Direct confirmation of long-range magnetic order and evidence for multipoles in Ce2O3

Abstract

The sesquioxide, Ce2O3, has been a material of intense interest in recent years due to reports of an anomalous giant magnetodielectric effect and emergent mixed crystal field-phonon (vibronic) excitations below a putative antiferromagnetic transition at TN = 6.2 K. The claim of long-range magnetic order in this material is based on heat capacity and temperature-dependent susceptibility measurements; however, multiple neutron diffraction studies have been unable to distinguish any magnetic Bragg peaks.
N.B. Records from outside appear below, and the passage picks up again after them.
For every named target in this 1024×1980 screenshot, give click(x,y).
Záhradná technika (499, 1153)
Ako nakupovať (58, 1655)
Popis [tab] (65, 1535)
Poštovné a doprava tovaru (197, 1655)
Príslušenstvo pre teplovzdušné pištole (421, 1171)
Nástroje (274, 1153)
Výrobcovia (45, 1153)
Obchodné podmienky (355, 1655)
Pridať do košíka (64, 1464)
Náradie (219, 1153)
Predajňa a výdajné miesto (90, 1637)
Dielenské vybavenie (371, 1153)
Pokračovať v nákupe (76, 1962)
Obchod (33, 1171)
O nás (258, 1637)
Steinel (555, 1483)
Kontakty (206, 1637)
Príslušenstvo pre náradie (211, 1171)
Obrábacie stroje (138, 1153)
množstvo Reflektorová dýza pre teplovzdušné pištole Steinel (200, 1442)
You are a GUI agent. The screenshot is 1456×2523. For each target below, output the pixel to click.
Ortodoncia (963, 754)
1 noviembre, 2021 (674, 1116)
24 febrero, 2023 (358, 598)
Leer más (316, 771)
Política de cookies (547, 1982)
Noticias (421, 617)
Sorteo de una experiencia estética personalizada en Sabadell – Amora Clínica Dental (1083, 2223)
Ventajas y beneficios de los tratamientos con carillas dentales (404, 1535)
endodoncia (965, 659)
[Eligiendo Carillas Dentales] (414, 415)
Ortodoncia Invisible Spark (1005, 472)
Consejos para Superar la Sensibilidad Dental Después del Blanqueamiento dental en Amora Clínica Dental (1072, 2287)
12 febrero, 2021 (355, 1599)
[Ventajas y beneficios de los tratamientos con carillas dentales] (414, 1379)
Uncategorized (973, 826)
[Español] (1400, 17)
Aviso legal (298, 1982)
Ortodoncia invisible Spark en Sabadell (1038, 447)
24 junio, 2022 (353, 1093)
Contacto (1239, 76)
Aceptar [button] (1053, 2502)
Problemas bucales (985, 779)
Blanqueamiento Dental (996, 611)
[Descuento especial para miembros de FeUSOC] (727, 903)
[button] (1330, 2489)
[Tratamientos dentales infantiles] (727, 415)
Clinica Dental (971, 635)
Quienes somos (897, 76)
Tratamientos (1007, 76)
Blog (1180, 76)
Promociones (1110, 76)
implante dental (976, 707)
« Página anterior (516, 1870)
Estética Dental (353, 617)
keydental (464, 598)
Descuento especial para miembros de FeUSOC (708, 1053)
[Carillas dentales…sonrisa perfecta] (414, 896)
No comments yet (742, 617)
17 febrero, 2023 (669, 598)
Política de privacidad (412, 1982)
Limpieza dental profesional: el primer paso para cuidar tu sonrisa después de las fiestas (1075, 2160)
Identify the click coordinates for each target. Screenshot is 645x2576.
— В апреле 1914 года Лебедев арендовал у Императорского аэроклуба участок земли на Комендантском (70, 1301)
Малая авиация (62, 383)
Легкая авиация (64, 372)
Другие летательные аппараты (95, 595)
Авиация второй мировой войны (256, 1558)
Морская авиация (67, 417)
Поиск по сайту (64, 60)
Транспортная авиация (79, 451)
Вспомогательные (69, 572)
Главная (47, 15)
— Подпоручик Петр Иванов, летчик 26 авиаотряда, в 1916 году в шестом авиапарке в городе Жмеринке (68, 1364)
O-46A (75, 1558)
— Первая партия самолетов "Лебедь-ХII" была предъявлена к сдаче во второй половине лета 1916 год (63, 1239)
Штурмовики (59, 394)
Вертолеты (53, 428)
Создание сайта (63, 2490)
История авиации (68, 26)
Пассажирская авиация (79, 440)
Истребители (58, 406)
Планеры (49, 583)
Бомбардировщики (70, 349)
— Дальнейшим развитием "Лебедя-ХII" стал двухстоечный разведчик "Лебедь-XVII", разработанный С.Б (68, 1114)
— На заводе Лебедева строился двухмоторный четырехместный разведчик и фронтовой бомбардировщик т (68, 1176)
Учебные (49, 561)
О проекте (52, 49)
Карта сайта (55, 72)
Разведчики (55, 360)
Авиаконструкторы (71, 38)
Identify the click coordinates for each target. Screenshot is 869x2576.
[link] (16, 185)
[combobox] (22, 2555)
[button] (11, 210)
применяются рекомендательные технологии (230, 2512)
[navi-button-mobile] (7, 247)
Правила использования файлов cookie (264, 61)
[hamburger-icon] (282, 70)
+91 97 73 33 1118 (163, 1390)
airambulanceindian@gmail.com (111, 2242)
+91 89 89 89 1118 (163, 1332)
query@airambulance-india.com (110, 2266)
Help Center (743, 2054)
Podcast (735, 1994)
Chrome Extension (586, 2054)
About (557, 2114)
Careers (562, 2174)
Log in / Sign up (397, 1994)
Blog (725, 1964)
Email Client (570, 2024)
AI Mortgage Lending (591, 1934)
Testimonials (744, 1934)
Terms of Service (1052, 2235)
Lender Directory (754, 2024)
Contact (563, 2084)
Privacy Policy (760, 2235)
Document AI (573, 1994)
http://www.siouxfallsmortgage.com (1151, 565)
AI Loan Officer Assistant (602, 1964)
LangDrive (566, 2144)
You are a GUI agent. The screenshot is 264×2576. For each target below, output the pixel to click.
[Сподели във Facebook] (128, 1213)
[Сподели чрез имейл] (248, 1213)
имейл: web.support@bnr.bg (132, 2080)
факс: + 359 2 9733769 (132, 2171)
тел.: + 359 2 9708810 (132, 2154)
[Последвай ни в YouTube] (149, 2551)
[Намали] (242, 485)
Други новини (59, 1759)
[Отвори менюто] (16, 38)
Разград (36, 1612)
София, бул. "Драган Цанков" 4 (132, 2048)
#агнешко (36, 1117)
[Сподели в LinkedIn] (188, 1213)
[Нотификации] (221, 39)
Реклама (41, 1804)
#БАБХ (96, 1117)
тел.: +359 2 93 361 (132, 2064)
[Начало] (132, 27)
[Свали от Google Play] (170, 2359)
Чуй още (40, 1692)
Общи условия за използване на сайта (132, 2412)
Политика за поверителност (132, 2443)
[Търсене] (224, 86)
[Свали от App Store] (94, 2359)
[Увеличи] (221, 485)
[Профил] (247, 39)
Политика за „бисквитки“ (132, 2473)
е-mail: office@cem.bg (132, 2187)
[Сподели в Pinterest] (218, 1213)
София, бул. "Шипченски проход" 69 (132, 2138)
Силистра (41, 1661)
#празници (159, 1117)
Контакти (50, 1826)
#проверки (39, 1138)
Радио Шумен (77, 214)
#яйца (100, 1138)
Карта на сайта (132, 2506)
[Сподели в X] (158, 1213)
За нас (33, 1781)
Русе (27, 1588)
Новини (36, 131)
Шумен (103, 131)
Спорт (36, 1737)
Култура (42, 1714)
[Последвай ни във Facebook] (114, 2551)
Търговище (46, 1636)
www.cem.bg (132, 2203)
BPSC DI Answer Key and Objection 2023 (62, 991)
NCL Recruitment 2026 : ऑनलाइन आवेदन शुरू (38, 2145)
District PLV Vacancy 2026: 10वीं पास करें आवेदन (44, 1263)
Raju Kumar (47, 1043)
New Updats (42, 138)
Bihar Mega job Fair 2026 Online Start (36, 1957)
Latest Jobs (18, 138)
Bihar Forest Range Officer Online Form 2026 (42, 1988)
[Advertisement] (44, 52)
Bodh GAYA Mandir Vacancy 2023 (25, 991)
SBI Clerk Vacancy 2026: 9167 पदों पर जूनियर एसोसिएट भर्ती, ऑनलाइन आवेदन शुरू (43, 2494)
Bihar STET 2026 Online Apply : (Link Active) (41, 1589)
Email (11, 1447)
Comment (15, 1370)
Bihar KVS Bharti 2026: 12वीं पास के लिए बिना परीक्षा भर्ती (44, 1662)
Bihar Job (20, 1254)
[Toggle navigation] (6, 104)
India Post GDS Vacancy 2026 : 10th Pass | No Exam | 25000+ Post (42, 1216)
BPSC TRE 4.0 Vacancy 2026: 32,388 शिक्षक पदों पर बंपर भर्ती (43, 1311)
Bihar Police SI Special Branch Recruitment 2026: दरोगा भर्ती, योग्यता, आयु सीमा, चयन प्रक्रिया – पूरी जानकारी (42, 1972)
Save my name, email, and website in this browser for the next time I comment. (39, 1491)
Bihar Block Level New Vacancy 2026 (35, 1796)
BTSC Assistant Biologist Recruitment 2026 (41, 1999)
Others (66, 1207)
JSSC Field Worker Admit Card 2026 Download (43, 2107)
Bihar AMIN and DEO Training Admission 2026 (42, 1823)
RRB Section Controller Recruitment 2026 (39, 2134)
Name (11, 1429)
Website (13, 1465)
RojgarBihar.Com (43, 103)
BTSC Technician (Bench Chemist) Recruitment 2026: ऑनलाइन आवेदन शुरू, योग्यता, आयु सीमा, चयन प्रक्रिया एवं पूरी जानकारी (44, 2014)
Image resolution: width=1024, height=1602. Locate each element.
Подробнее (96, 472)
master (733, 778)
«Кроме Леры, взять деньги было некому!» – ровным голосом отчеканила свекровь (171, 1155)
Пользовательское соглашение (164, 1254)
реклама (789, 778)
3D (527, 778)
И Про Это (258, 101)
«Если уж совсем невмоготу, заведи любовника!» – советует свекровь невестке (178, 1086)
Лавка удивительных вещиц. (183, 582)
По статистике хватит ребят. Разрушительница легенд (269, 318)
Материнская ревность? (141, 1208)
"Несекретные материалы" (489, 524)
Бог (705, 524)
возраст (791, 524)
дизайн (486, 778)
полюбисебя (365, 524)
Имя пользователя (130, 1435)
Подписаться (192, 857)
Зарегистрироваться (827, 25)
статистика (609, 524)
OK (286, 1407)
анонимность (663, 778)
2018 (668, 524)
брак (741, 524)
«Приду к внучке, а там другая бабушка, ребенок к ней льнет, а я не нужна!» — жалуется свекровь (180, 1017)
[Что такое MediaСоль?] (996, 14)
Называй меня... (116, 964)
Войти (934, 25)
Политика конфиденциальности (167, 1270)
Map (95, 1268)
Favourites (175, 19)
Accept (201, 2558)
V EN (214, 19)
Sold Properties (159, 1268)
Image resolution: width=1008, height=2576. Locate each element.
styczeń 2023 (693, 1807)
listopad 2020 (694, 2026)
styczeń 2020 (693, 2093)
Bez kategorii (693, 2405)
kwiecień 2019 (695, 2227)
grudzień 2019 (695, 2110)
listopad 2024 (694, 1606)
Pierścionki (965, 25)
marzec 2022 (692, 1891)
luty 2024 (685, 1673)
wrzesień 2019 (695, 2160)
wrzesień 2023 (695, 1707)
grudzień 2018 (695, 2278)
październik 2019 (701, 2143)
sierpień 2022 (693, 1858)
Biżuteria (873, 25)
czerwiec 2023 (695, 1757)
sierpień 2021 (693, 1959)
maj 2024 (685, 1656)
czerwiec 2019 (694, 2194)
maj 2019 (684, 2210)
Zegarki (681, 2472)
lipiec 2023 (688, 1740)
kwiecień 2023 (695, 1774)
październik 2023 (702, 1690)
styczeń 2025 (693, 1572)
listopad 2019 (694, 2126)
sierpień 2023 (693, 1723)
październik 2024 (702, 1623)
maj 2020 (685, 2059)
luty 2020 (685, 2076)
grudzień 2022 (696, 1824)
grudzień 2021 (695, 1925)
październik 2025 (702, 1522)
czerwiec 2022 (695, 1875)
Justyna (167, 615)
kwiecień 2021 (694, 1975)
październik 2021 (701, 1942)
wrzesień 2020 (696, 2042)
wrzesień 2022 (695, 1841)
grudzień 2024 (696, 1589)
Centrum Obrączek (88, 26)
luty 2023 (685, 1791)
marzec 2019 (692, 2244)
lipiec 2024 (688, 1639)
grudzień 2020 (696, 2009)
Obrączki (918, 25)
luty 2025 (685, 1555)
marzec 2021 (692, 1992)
In this article, we present the results of a comprehensive investigation of the low-temperature phase in symmetry-broken polycrystalline Ce2O3 using a combination of magnetic susceptibility, heat capacity, neutron diffraction, triple-axis and time-of-flight (TOF) inelastic neutron scattering (INS), and muon spin rotation (μSR). Our measurements and subsequent analysis confirm that the transition at TN can be associated with the ordering of moments on the Ce3+ site. Both a spontaneous magnetic order observed with μSR and a dispersive spin-wave spectrum observed with inelastic neutron scattering suggest a model wherein planar dipoles order antiferromagnetically. Notable inconsistencies between μSR and neutron scattering data within the dipole picture provide strong evidence for the ordering of higher-order moments.